[Listing of locating words and elements]
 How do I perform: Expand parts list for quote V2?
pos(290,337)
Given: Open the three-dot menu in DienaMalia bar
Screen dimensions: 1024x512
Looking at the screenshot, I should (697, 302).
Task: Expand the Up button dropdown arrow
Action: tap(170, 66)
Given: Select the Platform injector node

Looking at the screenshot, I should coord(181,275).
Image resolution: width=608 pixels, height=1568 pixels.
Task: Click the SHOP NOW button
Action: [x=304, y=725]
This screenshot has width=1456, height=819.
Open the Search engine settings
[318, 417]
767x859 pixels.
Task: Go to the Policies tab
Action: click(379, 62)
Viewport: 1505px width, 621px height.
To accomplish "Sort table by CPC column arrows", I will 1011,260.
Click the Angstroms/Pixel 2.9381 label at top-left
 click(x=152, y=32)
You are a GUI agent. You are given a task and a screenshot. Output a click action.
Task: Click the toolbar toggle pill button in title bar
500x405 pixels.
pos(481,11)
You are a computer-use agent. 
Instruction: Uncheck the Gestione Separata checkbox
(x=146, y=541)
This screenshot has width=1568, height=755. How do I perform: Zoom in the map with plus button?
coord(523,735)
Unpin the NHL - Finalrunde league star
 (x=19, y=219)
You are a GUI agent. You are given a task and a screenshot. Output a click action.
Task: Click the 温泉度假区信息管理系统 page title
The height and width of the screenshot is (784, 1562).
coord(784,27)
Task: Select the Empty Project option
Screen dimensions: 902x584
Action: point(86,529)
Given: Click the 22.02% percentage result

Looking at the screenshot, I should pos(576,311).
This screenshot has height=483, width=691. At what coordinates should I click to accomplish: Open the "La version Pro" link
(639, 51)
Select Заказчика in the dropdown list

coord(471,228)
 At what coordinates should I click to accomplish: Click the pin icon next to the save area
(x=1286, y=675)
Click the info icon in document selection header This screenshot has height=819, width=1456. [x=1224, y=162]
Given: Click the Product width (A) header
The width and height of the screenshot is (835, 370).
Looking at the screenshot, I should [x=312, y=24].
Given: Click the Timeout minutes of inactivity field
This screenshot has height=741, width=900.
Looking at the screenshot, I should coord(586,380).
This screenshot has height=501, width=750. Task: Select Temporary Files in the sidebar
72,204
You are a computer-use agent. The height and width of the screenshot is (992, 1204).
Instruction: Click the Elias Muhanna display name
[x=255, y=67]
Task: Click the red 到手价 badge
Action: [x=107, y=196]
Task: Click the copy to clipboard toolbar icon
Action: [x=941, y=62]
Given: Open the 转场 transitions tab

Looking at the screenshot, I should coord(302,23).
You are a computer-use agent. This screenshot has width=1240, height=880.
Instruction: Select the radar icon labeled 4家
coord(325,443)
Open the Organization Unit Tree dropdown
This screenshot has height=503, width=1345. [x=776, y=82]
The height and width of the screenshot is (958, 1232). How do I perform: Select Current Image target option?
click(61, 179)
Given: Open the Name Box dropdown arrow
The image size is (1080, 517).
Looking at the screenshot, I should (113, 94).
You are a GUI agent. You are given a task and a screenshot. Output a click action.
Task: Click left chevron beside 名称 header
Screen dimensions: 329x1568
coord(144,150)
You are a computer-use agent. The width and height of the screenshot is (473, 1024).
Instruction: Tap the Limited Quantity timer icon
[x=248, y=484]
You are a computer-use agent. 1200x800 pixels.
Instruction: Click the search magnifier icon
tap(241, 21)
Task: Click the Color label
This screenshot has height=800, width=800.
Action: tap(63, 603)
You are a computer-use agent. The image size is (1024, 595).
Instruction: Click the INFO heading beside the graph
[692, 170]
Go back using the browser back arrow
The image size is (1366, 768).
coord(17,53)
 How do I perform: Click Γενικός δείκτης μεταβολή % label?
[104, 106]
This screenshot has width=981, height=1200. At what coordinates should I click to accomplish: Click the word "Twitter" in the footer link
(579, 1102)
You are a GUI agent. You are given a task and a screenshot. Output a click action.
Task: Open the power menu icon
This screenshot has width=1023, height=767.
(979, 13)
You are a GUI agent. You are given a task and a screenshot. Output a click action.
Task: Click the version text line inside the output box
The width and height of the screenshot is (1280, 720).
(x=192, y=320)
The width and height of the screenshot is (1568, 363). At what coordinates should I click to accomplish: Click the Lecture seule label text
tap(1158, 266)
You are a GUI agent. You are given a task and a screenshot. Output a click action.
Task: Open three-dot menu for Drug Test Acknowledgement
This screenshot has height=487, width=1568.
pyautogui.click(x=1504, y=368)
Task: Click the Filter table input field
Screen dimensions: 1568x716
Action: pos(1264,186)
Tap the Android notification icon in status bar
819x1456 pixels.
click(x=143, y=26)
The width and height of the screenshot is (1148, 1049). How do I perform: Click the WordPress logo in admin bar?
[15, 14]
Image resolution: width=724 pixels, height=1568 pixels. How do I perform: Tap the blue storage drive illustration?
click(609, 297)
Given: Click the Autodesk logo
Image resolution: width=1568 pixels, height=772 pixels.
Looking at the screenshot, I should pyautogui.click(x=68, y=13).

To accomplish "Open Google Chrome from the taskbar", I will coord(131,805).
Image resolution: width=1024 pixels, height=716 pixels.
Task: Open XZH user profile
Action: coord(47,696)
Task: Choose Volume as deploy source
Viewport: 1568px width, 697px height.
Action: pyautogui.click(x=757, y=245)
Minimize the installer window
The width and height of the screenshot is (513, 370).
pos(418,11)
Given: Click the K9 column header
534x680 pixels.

# [WHAT TO PRODUCE]
Rewrite the part of the listing that opens with the line containing "Given: Open the three-dot" and closes with the line containing "Action: [x=304, y=725]", putting "nozzle" in place of "injector" and leaving everything else unchanged.

# [FINAL RESULT]
Given: Open the three-dot menu in DienaMalia bar
Screen dimensions: 1024x512
Looking at the screenshot, I should (697, 302).
Task: Expand the Up button dropdown arrow
Action: tap(170, 66)
Given: Select the Platform nozzle node

Looking at the screenshot, I should coord(181,275).
Image resolution: width=608 pixels, height=1568 pixels.
Task: Click the SHOP NOW button
Action: [x=304, y=725]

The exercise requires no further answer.